Off-plan properties represent 69.7 percent of all home sales
The latest ValuStrat report also revealed that Oqood (contract) registrations for off-plan homes in Dubai dropped 7.4 percent monthly but were up 19.3 percent on an annual basis, representing 69.7 percent of all home sales in March. The volume of ready secondary-home transactions also fell by 2.4 percent monthly but was 1.1 percent higher than last year.
In March, Dubai saw 23 transactions for ready properties priced over AED30 million, situated in Dubai Hills Estate, Palm Jumeirah, Emirates Hills, Jumeirah Bay Island, Business Bay, Al Barari, Dubai Marina and Jumeirah Golf Estates.
The month also saw Emaar, Damac, Binghatti, Nakheel, Sobha and Danube lead the developer sales charts overall. Emaar took the largest share at 15.2 percent while Danube’s share reached 2.9 percent.

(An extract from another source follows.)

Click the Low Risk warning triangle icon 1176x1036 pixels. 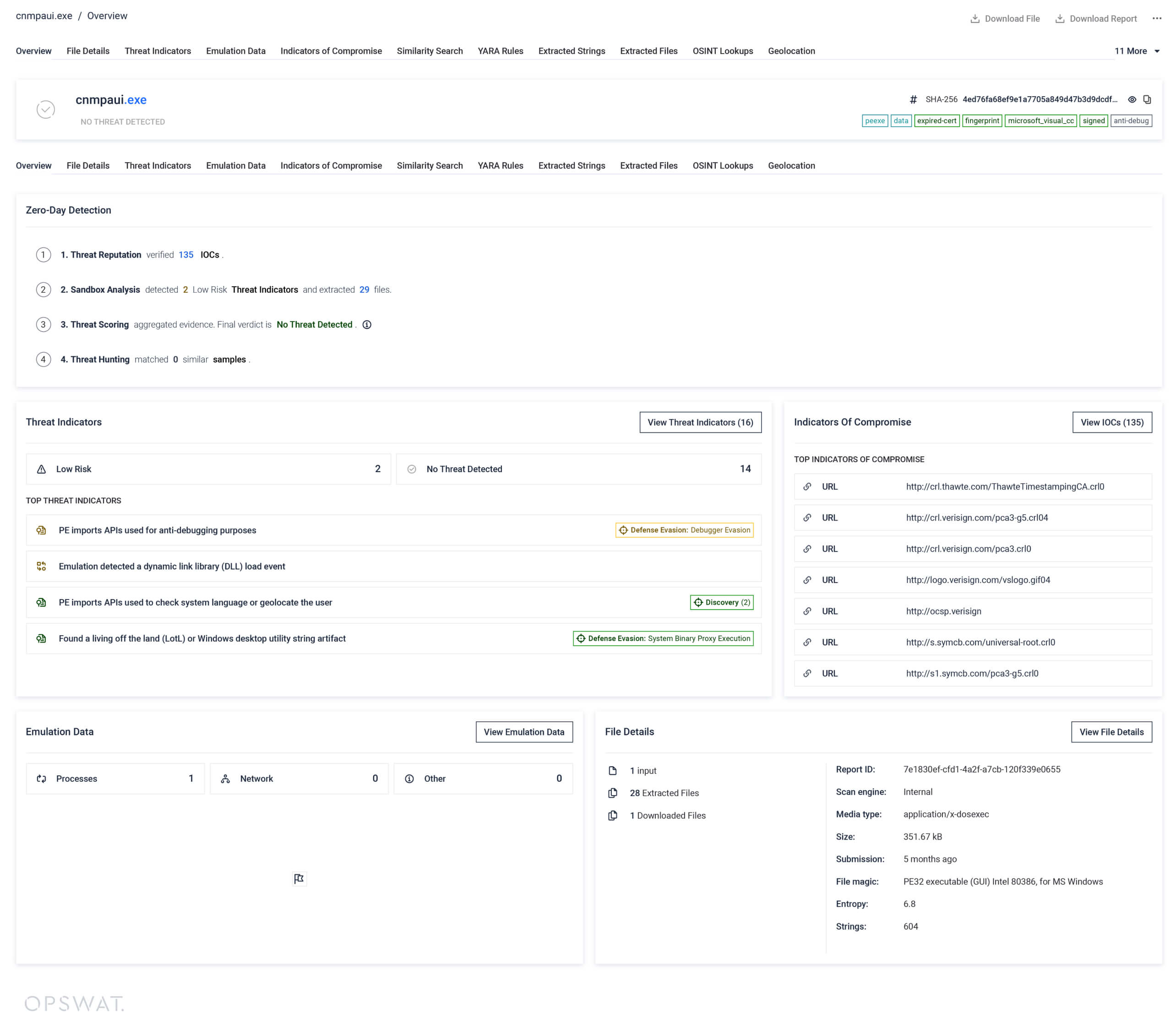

Top off-plan locations in Dubai
Top off-plan locations transacted in Dubai included projects in:
- Jumeirah Village Circle at 9.2 percent.
- Business Bay at 7.4 percent.
- Damac Island City at 5.7 percent.
- Dubai Production City at 5.3 percent.
- Dubai Maritime City at 4.8 percent.
Last month, Dubai Production City and Uptown Motor City broke their individual records with the highest number of off-plan homes traded in one month. Meanwhile, most ready homes sold were in Jumeirah Village Circle, Dubai Marina, Business Bay, Downtown Dubai and International City.
Read| Dubai real estate: Property prices to rise 5-10 percent in 2025 as investor demand grows
Property sales surge 30.3 percent in Q1 2025
Dubai’s property market maintained its upward trajectory in 2025, recording total sales worth AED142.7 billion ($38.85 billion) in the first quarter. This figure represents the second-highest quarterly figure on record and marks a 30.3 percent year-on-year leap in value. During the first quarter of 2025, the city saw 45,485 sales transactions, up 22.8 percent compared to Q1 of 2024.
A recent report from fäm Properties revealed that the Q1 results were only marginally less than the all-time quarterly sales record of AED147.2 billion from 50,218 transactions in Q4 2024.